James Dyson hoovers up £3.7m in EU handouts amid claims of Brexit hypocrisy

James Dyson

A company owned by Sir James Dyson bagged the biggest EU farming subsidy paid to a private landowner in the UK last year.

The billionaire, whose bagless vacuum cleaner business announced it was moving its HQ from Britain to Singapore last year, had £3.7million from Brussels ploughed into his farm firm.

It means the EU has now diverted £8.7m into the coffers of the agricultural operation, Beeswax Dyson, since the Brexit vote in 2016.

Payouts to rich farmers – chicken feed compared to Mr Dyson’s estimated £16.2billion fortune – were branded “outrageous” by a top economist.

Official figures show Beeswax Dyson received £2,957,872 in EU direct aid subsidies, which are weighted according to the amount of land owned.

It also received £762,212 in rural development funding in the year to October 15 2019.

The total was an increase of more than £1m on the previous year.

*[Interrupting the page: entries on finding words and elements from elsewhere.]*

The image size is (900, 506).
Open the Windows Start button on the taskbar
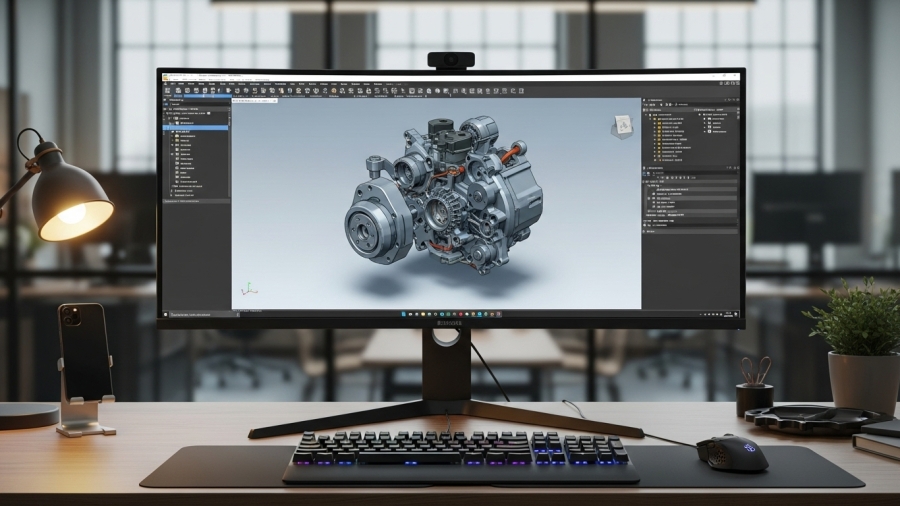pyautogui.click(x=403, y=313)
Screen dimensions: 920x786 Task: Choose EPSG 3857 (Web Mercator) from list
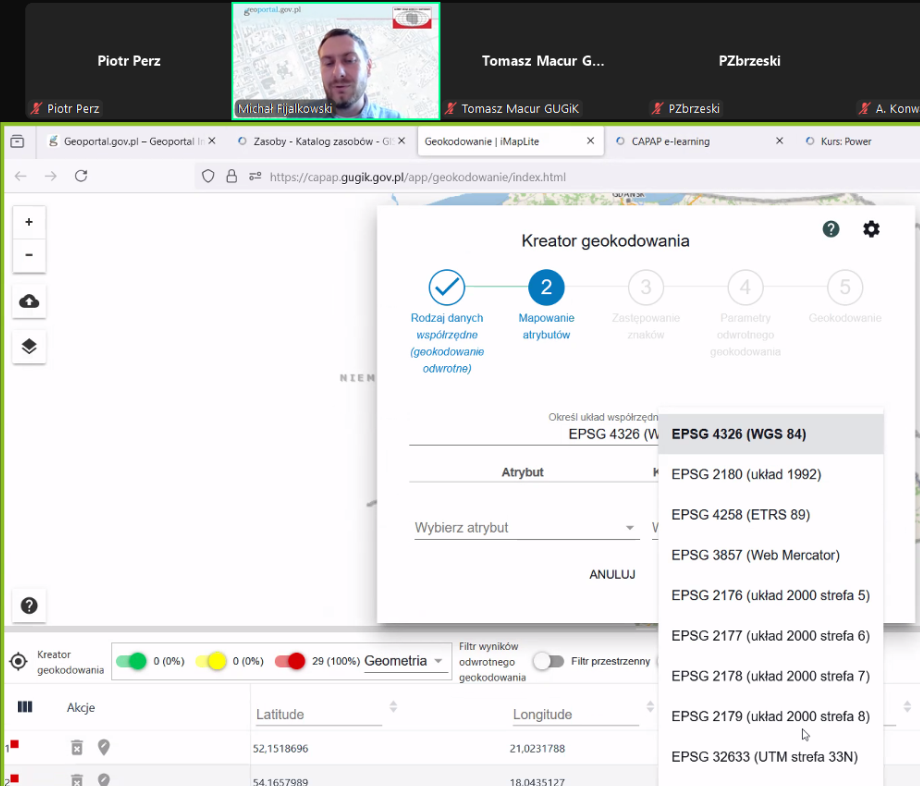(755, 555)
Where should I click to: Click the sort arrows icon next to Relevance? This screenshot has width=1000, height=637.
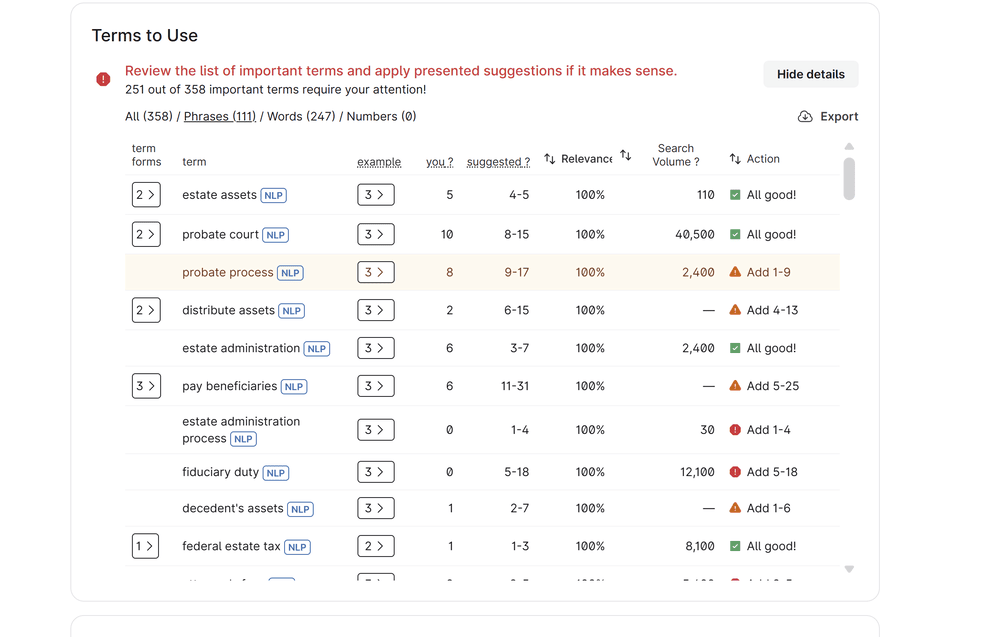click(550, 159)
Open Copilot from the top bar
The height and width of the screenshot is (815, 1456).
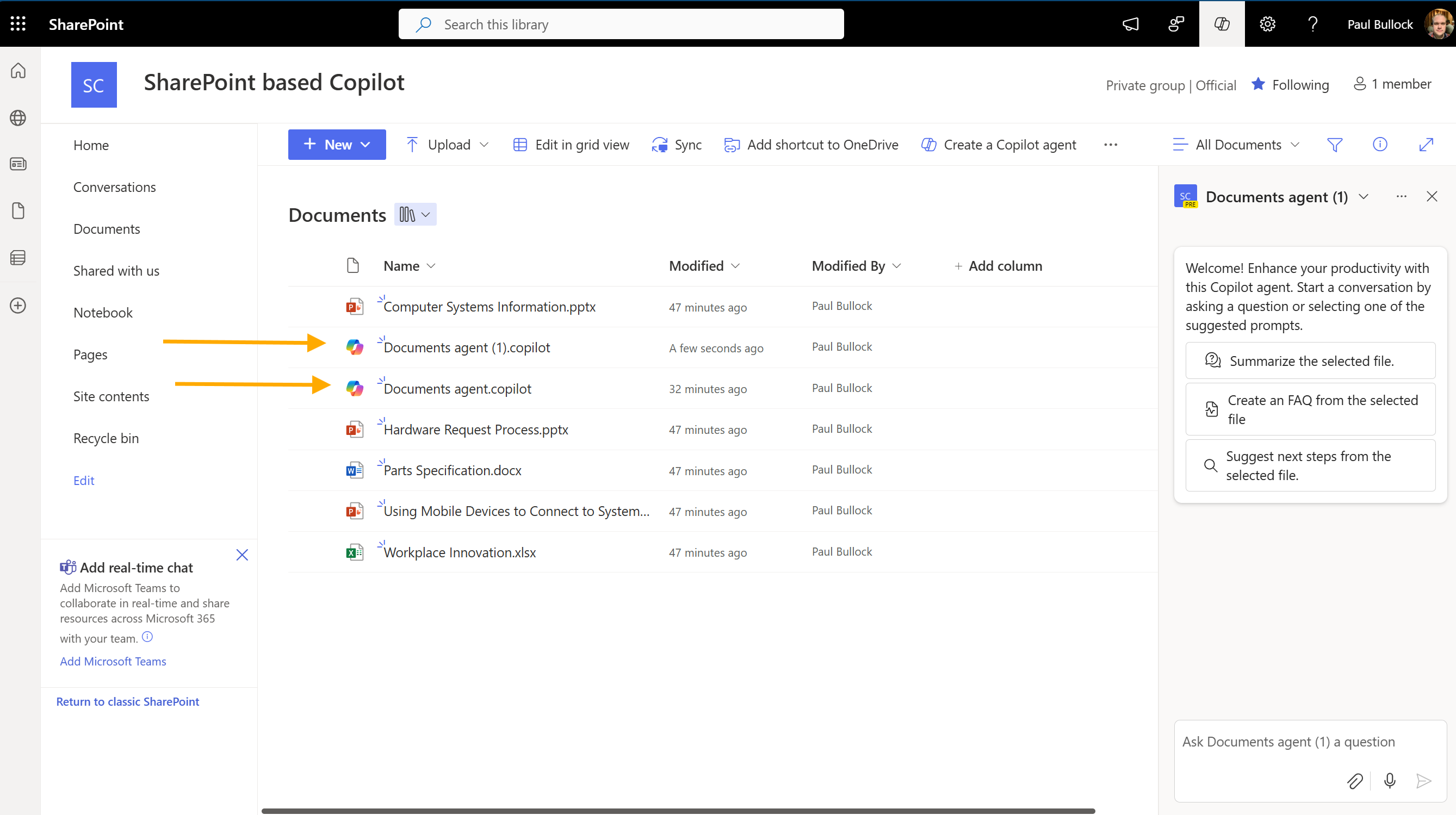(x=1222, y=24)
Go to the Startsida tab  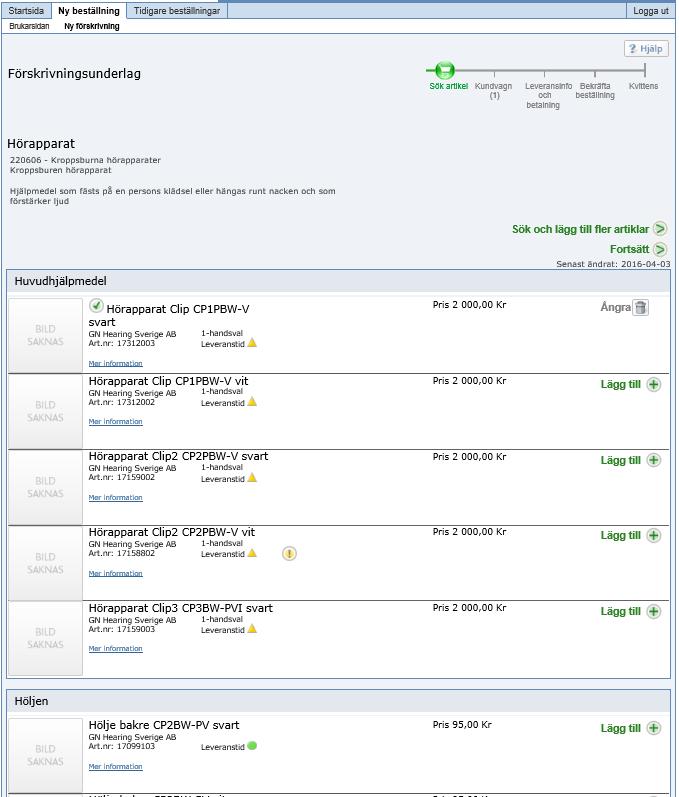pos(26,11)
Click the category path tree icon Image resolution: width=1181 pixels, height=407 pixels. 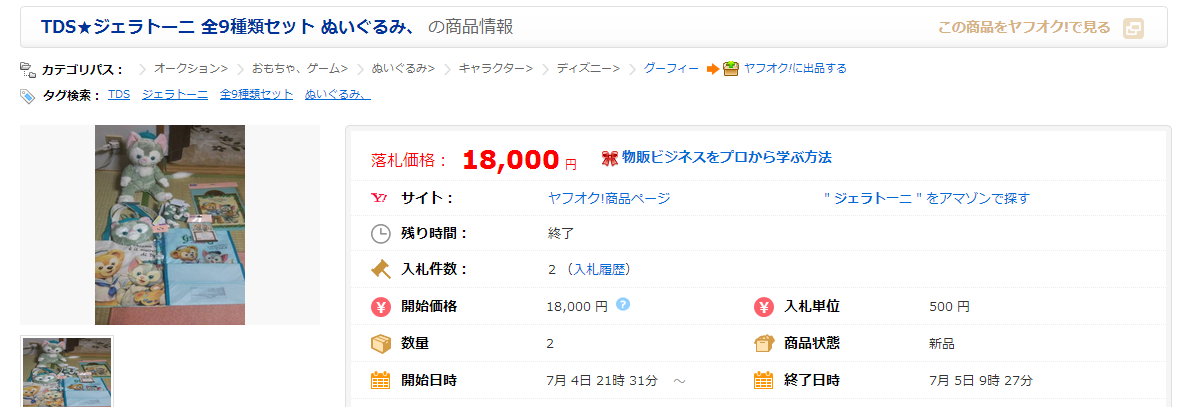click(28, 69)
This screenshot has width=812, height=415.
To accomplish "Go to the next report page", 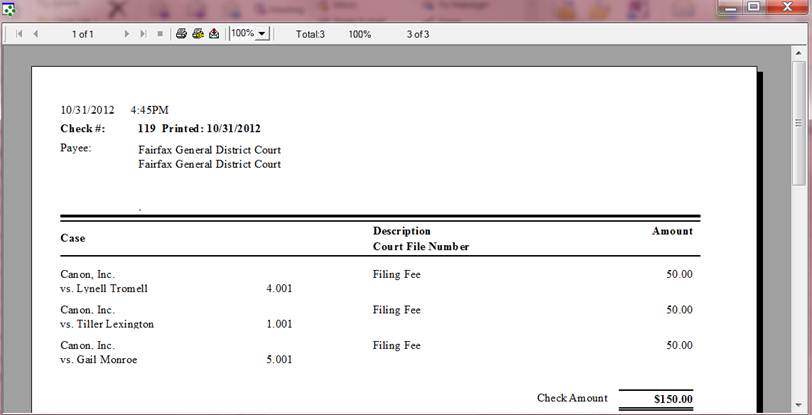I will click(127, 34).
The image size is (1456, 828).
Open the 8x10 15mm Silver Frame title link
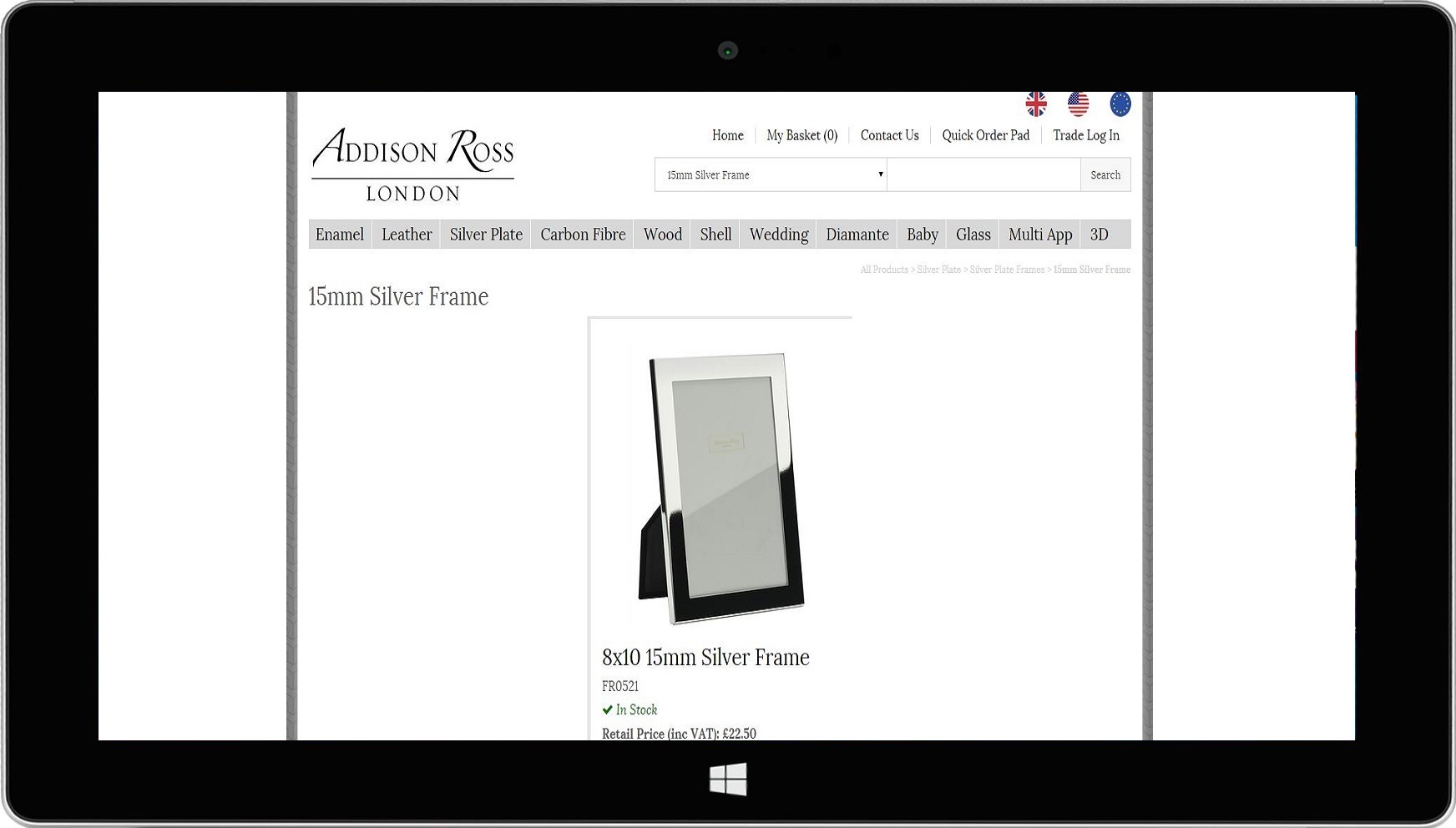point(705,658)
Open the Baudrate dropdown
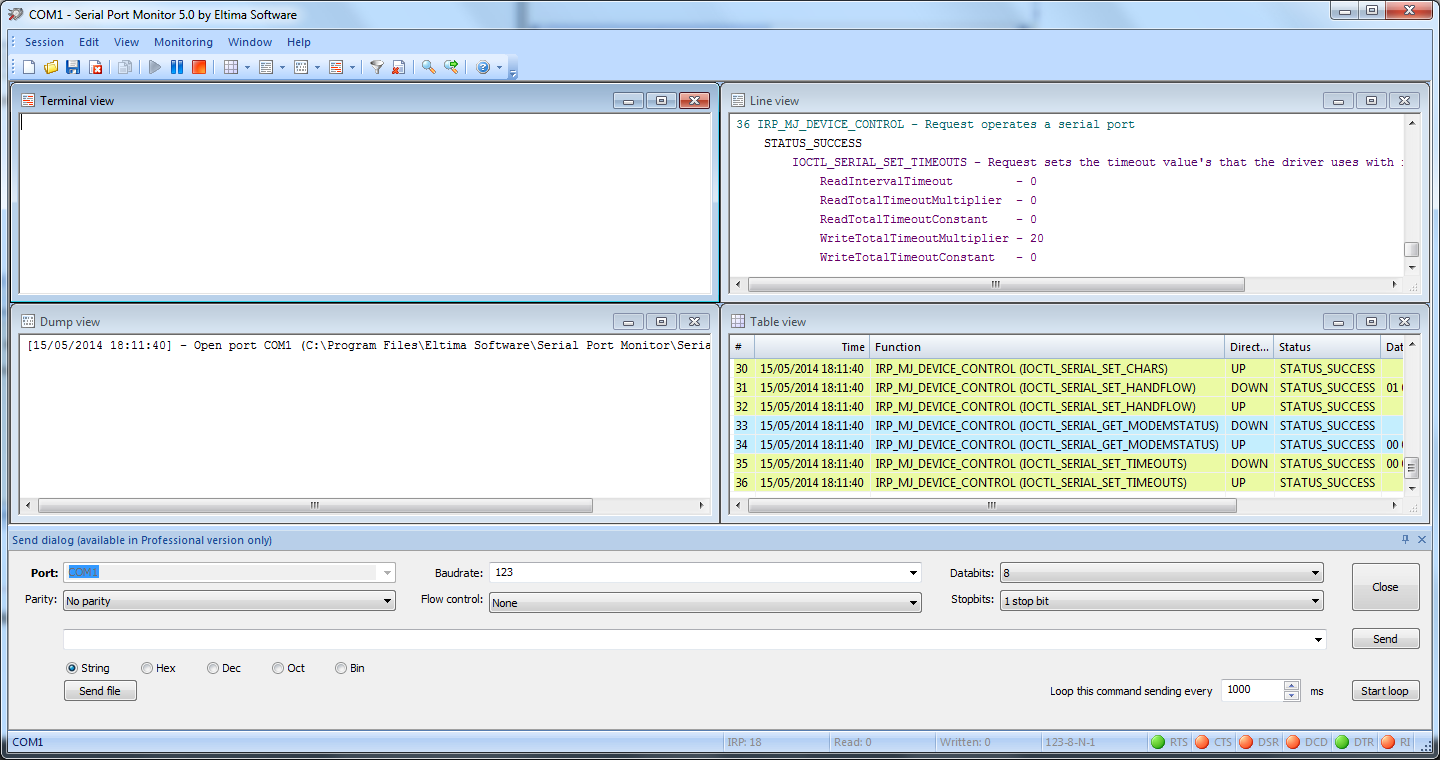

More than £3bn is paid out in farming subsidies each year in the UK – but the top 10 per cent of recipients receive more than half the cash.

Ian Bateman, Professor of Environmental Economics at Exeter University said: “It’s outrageous that this system has persisted for so long, paying the most to the biggest landowners, irrespective of the public benefit.

“It’s been wonderful for the rich, but not for the average and poor farmers.”

Greenpeace said it was “simply indefensible that taxpayers’ money is being used to bankroll huge subsidies going to billionaires largely on the basis of how much land they own.”

The EU payouts will be replaced with the Government’s post-Brexit “public money for public goods” system, which could see cuts in subsidies paid to landowners.

Mr Dyson’s family now owns more land in Britain than the Queen.

Their farms, including a state-of-the-art strawberry production facility, cover more than 35,000 acres in Lincolnshire, Oxfordshire, Gloucestershire and Somerset.

Beeswax
The farm owned by the Dyson family

Farm land is exempt from inheritance tax but the inventor, who also owns homes in Gloucestershire, London, France and Singapore, last week denied he acquired his land so his children will not have to pay it.

He said: “If this is a tax dodge, there must be cheaper and easier ways of achieving that particular aim.”

His spokesman said Dyson’s farming operations employed more than 160 people and had invested £112m in new technology and equipment.

He said the strawberry project had not received any farming subsidies.

He added Mr Dyson welcomed reform of payouts to focus on public benefit.

He said: “The Dyson family, and James Dyson in particular, are passionate about farming. They want to make a difference.”

He said Dyson believes in the need for innovation and a revival in British agriculture following Brexit, and an increased focus on food security.

Dyson’s firms say his contribution to the EU and UK through import duties alone “dwarfs” any subsidy received for farming. They totalled £13.1m in 2019.